FXトレード・フィナンシャルは、マルチサイト環境からAWSに完全移行した。金融機関に求められる堅牢なセキュリティと、コスト管理の両立を実現した方法、今後の課題について紹介する。
外国為替保証金取引(FX)のオンラインサービスを提供するFXトレード・フィナンシャル(以下、FXTF)は、複数の拠点(サイト)でシステムを運用するマルチサイト環境からAWSへ、主要システムのインフラを完全移行した。同社情報システム担当執行役員の山田将司氏が2018年5月31日、Amazon Web Services(AWS)に関するカンファレンス「AWS Summit Tokyo 2018」に登壇し、移行の理由や効果、課題を明らかにした。同氏による「FXTFにおけるAWS活用事例~金融サービス事業者における『オールインクラウド』実現までの道筋~」という事例セッションの内容を紹介する。

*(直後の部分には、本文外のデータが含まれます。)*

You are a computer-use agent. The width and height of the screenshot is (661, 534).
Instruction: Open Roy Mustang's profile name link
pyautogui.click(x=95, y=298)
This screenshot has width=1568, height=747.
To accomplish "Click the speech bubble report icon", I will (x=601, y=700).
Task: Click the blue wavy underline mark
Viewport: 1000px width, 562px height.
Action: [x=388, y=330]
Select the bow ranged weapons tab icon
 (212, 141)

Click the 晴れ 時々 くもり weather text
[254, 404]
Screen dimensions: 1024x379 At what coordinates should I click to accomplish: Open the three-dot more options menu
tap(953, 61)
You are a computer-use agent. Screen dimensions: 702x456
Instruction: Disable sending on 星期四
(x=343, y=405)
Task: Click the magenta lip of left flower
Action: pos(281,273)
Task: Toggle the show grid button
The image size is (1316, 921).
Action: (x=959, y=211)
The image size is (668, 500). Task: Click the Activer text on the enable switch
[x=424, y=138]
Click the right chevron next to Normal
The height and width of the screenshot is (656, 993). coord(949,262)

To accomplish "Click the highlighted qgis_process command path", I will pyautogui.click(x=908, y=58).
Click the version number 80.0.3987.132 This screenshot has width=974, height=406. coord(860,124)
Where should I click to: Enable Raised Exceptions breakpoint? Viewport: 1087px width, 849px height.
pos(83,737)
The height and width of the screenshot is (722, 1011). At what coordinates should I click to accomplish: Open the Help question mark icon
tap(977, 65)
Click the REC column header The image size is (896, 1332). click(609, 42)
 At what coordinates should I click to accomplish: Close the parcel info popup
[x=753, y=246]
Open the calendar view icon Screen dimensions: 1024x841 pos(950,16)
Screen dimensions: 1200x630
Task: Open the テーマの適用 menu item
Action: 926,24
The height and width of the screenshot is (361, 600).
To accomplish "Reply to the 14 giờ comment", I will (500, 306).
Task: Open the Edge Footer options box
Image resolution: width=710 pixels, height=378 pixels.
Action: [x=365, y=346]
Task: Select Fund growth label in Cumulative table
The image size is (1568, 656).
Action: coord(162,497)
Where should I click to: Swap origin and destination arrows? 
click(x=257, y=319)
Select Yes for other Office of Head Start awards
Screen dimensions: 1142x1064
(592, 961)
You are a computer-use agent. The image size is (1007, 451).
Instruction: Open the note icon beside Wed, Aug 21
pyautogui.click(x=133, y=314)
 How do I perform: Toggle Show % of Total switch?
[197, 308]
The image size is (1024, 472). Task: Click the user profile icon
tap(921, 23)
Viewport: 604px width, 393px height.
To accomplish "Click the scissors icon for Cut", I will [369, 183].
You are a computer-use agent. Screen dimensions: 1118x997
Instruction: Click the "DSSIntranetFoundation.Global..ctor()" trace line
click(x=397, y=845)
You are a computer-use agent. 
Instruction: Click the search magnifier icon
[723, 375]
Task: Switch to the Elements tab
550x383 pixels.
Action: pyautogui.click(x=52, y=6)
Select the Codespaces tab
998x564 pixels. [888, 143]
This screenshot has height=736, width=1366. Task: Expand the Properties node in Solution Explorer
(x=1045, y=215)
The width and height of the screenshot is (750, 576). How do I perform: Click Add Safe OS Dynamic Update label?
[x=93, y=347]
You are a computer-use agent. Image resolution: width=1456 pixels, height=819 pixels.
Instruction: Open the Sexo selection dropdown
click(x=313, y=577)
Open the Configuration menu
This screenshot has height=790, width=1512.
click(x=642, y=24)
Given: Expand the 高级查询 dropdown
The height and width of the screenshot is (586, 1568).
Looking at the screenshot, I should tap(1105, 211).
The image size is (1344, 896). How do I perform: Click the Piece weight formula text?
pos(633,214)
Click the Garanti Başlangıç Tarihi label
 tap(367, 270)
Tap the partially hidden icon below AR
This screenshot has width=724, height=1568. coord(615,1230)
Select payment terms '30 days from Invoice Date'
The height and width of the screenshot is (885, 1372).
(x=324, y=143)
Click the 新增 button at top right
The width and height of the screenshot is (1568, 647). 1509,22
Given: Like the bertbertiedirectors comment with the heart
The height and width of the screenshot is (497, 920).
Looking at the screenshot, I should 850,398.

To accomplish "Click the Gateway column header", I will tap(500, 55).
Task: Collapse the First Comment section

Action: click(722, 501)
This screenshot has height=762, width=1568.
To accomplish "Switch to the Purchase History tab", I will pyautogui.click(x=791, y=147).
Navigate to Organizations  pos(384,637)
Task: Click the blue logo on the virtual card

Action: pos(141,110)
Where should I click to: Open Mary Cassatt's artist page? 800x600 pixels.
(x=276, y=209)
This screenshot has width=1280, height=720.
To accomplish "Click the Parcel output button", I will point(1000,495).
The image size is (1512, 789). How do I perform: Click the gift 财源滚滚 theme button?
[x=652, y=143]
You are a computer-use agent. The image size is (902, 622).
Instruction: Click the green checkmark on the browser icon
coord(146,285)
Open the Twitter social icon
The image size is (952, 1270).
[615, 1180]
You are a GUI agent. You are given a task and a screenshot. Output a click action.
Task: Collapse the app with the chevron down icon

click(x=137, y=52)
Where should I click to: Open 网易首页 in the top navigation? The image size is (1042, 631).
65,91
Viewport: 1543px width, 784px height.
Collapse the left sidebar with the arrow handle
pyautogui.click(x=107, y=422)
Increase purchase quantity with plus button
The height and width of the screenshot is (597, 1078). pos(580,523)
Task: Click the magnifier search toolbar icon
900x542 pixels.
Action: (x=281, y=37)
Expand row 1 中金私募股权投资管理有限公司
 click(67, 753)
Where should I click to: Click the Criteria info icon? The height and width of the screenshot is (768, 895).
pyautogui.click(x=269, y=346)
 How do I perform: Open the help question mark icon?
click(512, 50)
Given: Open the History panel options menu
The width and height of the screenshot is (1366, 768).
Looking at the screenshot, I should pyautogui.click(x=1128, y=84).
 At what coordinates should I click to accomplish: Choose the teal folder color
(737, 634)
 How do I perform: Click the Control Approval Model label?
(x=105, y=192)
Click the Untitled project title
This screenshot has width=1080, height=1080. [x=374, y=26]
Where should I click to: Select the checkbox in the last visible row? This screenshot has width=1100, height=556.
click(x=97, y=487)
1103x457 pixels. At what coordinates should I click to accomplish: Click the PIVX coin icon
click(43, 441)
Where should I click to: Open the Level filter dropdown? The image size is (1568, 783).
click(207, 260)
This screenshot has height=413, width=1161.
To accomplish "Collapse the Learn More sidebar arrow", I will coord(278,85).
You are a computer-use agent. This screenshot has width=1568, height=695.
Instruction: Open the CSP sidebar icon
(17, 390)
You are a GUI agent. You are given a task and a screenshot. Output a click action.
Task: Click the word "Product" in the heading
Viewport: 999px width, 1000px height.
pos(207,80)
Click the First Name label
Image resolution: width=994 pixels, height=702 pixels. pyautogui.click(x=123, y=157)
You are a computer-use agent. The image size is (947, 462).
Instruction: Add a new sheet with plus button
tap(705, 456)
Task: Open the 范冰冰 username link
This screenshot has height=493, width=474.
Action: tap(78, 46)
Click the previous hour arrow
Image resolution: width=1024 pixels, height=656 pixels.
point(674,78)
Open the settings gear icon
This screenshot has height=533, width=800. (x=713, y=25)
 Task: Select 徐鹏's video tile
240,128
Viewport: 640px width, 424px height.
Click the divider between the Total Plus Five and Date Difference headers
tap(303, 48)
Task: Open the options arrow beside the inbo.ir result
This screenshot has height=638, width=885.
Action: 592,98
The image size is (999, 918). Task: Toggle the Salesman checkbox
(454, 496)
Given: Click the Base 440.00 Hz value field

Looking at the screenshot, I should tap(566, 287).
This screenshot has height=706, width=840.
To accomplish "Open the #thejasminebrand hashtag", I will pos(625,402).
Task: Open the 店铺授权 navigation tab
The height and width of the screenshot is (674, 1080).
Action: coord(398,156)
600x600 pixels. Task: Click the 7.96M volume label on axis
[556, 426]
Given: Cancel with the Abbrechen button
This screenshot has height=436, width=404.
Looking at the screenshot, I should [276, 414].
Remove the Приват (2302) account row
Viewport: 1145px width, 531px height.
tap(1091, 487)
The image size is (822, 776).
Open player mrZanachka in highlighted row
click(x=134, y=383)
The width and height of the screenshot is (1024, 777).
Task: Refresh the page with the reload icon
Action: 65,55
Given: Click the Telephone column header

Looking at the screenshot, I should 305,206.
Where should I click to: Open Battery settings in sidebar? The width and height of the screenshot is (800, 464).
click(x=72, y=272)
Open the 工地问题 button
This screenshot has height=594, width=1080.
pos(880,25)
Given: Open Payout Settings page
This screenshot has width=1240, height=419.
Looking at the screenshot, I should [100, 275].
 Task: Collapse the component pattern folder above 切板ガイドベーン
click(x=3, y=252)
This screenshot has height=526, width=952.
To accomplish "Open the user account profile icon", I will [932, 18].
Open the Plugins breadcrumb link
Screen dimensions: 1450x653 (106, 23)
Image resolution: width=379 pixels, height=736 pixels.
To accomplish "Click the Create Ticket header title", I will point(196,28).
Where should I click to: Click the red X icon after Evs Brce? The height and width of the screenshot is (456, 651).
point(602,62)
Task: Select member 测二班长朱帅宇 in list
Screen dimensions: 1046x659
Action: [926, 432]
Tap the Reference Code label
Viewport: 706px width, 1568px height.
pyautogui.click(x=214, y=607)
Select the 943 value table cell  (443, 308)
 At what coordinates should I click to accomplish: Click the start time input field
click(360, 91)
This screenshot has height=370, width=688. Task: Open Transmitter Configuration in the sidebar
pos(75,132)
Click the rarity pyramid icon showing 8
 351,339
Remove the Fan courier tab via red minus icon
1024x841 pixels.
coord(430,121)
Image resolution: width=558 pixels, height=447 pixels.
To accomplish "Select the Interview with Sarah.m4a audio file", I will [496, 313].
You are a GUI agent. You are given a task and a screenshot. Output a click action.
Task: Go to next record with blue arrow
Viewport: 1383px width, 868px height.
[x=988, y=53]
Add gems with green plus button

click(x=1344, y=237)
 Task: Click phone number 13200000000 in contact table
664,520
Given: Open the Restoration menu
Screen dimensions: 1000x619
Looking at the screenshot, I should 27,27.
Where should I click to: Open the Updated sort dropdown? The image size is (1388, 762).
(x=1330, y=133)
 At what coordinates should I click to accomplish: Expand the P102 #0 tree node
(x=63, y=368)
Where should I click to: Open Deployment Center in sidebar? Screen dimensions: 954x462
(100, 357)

移行前、FXTFは、AWSと他社クラウドの2つのクラウド、ASPサービス、本社のオンプレミス環境からなるマルチサイト環境で主要システムを稼働させていた。サイトごとに管理方法や機能、手続きが全く異なるため、情報システム担当の学習コストと管理コストが大きくなることや、サイト間を相互接続する際のセキュリティ対策に課題を抱えていた。
AWSの選定理由は主に3点だ。1点目は金融機関のシステム管理体制を金融庁が検査する際に用いる、金融情報システムセンター(FISC)安全対策基準に準拠可能であること。2点目は他のクラウドサービスと比べてAWSのサービスが充実していたことだ。山田氏は「AWSにはユーザー企業の声を反映させた機能が充実しており、柔軟なシステム設計が可能だ」と話した。3点目にはAWSのサポート体制を挙げた。システムの管理に割ける人員が限られるため、AWS側の担当者によるサポート体制を重視したという。
AWSへの完全移行のために、各サイトで稼働するシステムごとに仮想ネットワーク「Amazon Virtual Private Cloud」(VPC)環境を準備した。
FXTFは、移行前から一部のシステムで仮想マシンサービス「Amazon EC2」の「EC2-Classic」環境(VPCを用いない従来型のEC2環境)を利用していた。AWSのEC2-Classic環境からVPC環境へ移行する際は、EC2環境に関連付けて利用するIPアドレス「Elastic IP」の移行機能を使って、システムをVPCで再構築せずにそのまま移行した。システムごとにVPCを利用し、システム間連携の際は、2つのVPCを同じネットワークに存在しているかのように相互に接続するピアリング接続機能を利用した。
顧客関係管理(CRM)システムを運用していたオンプレミス環境からVPCへの移行には、双方を専用線で接続するサービス「AWS Direct Connect」を利用。インターネット接続では、データの大きいCRMシステムなどの移行には帯域幅を多く必要としていることと、セキュリティへの懸念があったためだ。